● Records to use:
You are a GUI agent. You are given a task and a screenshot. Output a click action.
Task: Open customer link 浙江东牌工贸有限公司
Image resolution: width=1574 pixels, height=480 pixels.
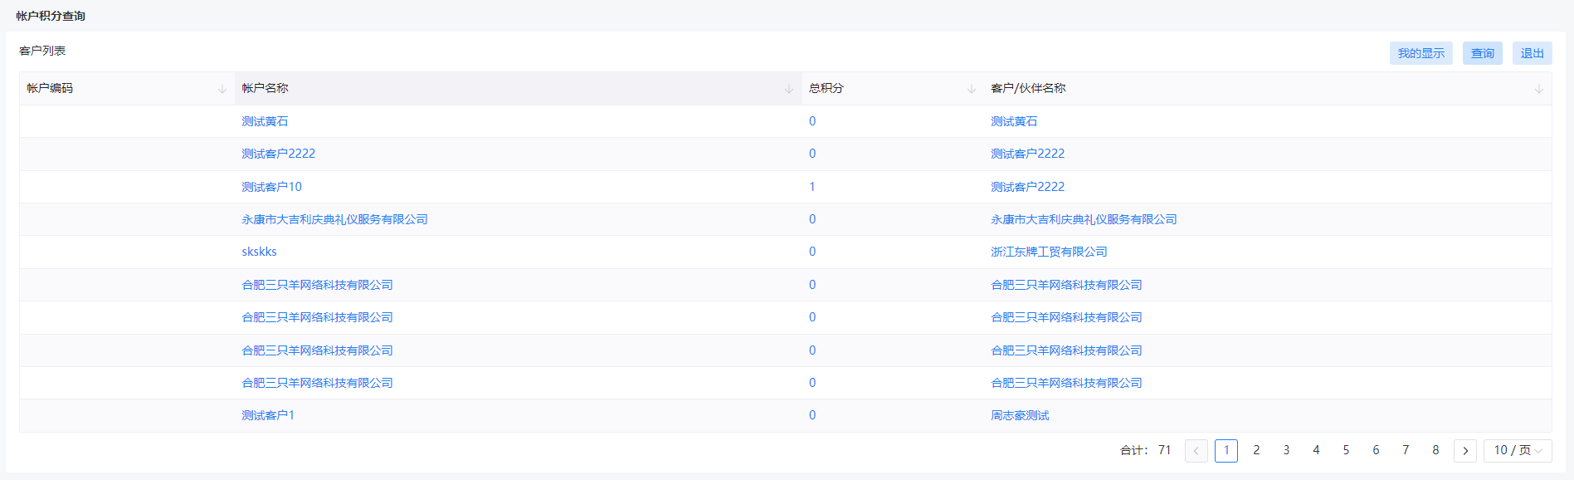coord(1049,252)
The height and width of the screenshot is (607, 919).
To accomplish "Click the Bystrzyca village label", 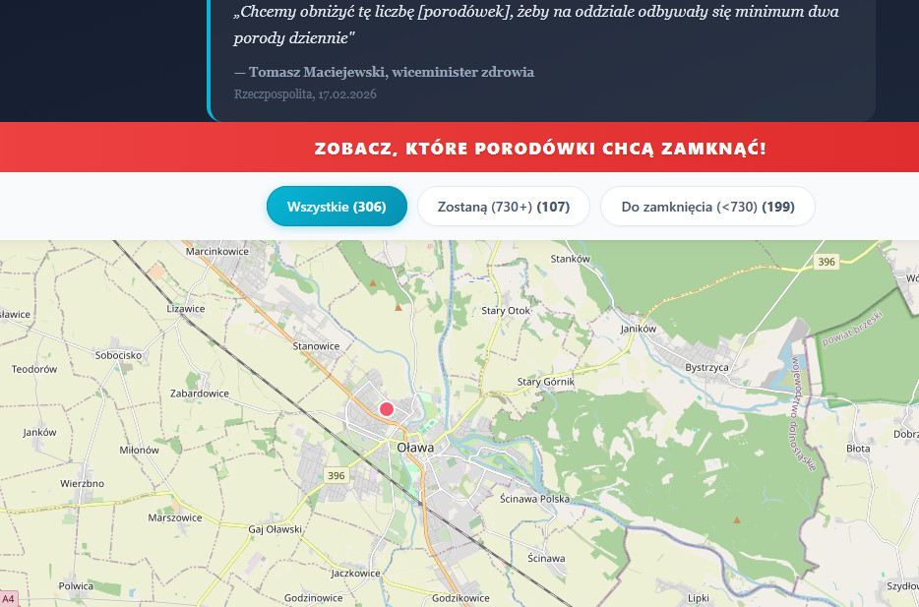I will coord(706,367).
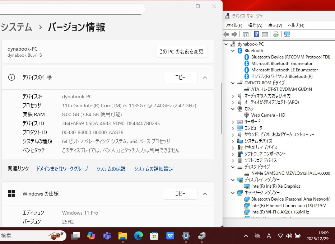Collapse the Bluetooth category in device tree

click(x=233, y=51)
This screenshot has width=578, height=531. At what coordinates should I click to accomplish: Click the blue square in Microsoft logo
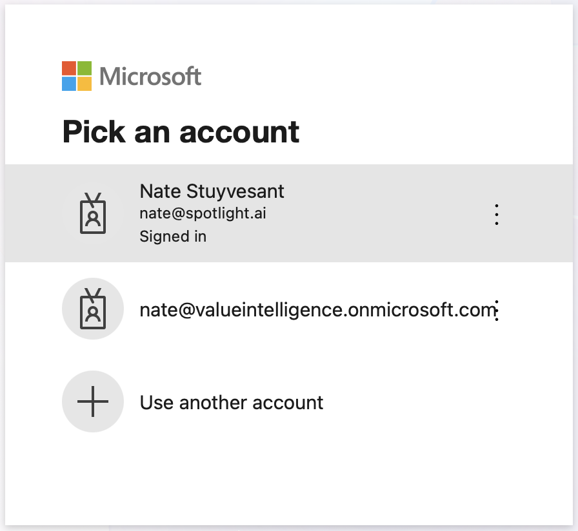pos(69,84)
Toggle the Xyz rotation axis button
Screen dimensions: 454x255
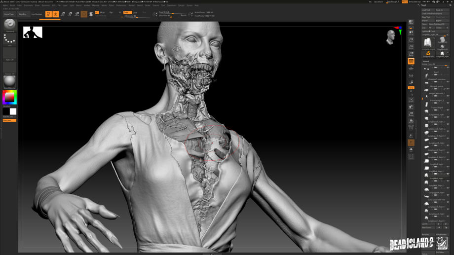411,87
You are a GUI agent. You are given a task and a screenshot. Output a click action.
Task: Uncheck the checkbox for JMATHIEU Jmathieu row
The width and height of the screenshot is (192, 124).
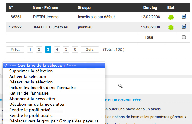[184, 27]
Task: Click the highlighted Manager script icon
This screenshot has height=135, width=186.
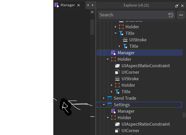Action: point(113,53)
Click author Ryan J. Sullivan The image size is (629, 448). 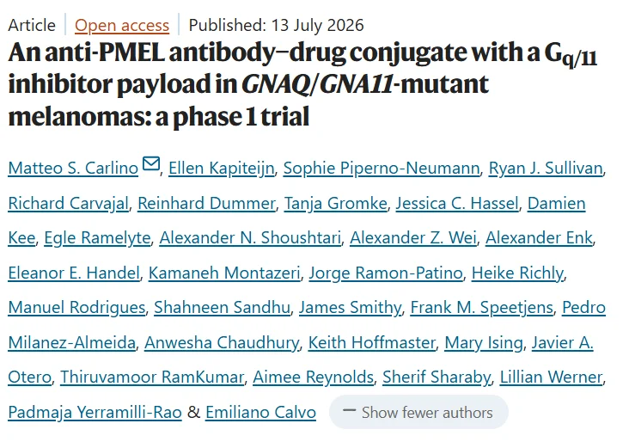546,168
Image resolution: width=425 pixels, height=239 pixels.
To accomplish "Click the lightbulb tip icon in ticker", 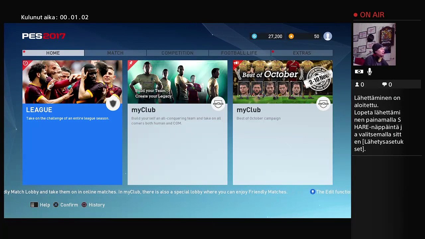I will click(312, 192).
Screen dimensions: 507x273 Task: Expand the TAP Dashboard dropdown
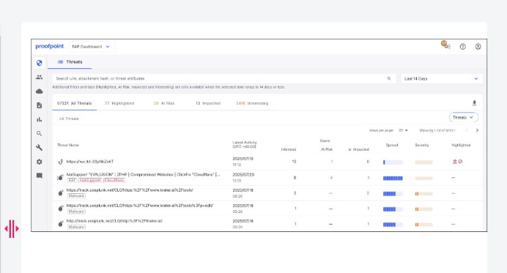coord(91,47)
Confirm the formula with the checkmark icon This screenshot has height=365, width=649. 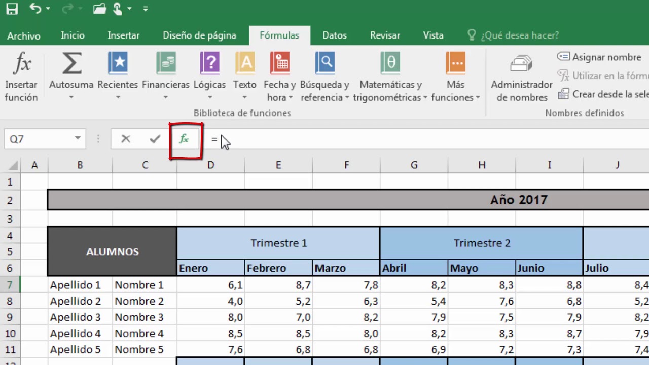(x=155, y=139)
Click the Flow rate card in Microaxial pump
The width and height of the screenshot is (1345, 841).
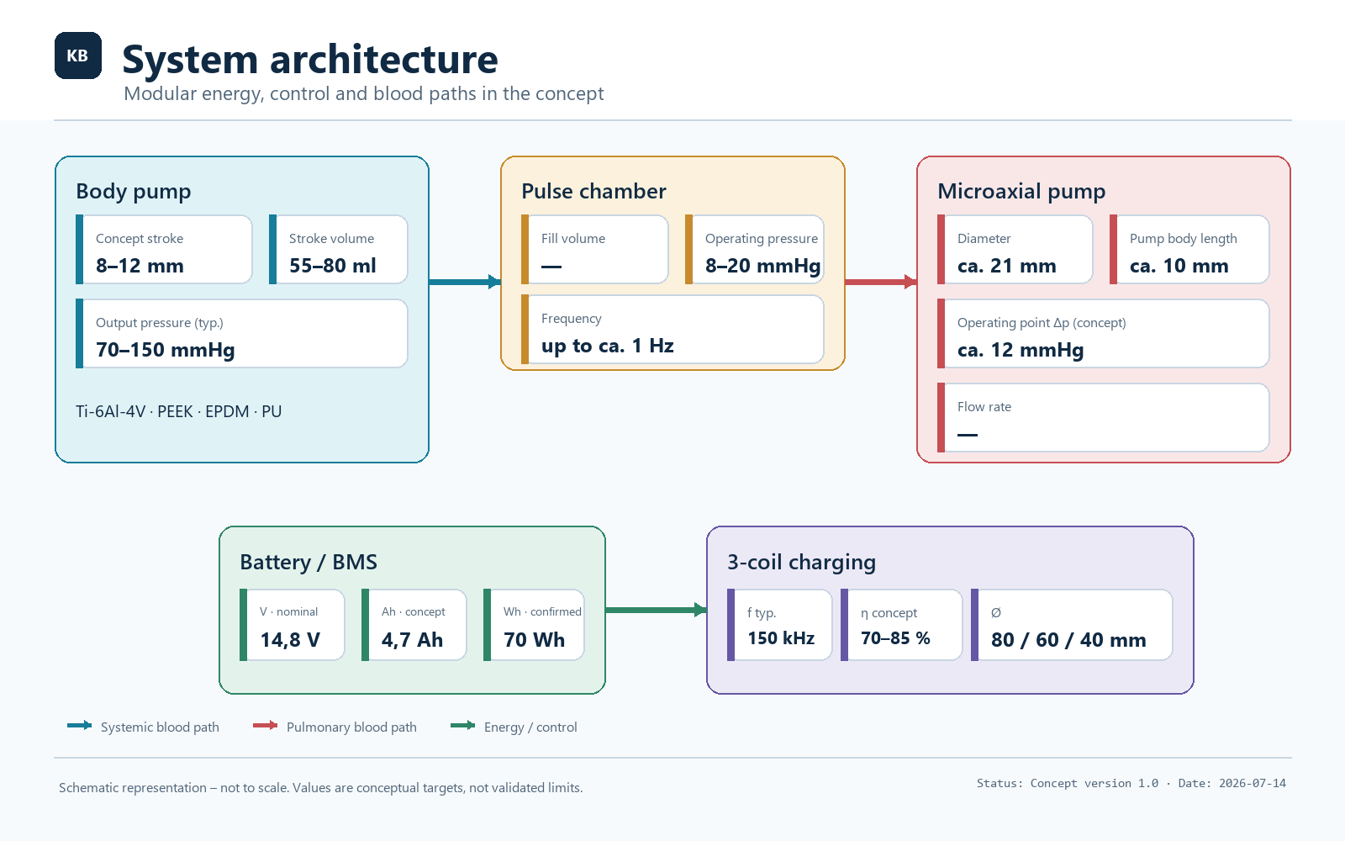click(x=1104, y=418)

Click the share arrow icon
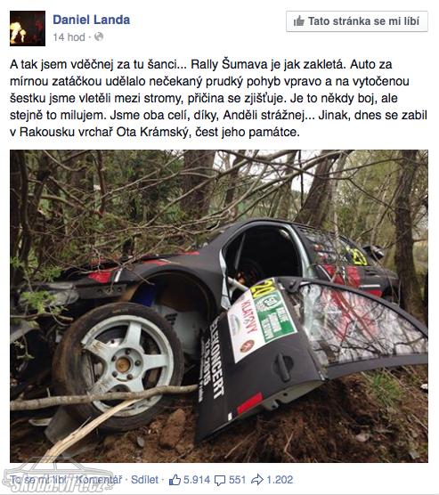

● Work required: With the pictures omitted, copy the entries above exactly from the line containing "This screenshot has width=578, height=531." through the line containing "Task: Uncheck the", both lines included.

● Expected answer:
This screenshot has width=578, height=531. At what coordinates should I click to accomplish: Click the blue square in Microsoft logo
pos(69,84)
Toggle the Xyz rotation axis button
Screen dimensions: 454x255
411,87
You are a GUI agent. You are given a task and a screenshot. Output a click action.
Task: Uncheck the checkbox for JMATHIEU Jmathieu row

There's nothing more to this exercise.